Rows of pointing data
⟨

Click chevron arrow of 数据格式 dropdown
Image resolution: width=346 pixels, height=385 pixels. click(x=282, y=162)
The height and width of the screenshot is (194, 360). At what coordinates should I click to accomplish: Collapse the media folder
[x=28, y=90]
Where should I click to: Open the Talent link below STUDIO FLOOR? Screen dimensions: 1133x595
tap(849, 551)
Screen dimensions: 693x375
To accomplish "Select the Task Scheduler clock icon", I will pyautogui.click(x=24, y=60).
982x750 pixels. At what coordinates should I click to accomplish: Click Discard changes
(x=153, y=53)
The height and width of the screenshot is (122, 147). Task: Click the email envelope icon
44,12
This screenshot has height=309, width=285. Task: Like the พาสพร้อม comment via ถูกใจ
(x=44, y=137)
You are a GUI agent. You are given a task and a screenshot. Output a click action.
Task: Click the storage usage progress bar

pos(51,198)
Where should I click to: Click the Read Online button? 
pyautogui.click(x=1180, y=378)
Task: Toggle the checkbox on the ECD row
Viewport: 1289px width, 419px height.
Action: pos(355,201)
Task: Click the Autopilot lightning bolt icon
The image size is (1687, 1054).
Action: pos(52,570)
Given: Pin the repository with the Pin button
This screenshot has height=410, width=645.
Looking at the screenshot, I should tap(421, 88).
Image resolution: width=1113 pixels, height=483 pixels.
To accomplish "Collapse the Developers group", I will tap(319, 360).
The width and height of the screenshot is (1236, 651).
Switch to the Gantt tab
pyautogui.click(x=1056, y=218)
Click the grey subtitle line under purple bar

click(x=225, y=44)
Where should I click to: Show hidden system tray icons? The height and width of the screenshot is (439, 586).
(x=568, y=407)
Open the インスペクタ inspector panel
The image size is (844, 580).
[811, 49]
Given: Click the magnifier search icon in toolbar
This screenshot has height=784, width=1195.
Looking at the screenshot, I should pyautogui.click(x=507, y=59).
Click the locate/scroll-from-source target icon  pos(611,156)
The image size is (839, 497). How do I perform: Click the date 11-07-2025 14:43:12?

⟩

→ TASK INSTRUCTIONS: Copy the lines of the listing word for word, starting at the line that contains "Screen dimensions: 693x375" and ending at the line that contains "(x=153, y=53)".

→ EXERCISE RESPONSE:
Screen dimensions: 693x375
To accomplish "Select the Task Scheduler clock icon", I will pyautogui.click(x=24, y=60).
982x750 pixels. At what coordinates should I click to accomplish: Click Discard changes
(x=153, y=53)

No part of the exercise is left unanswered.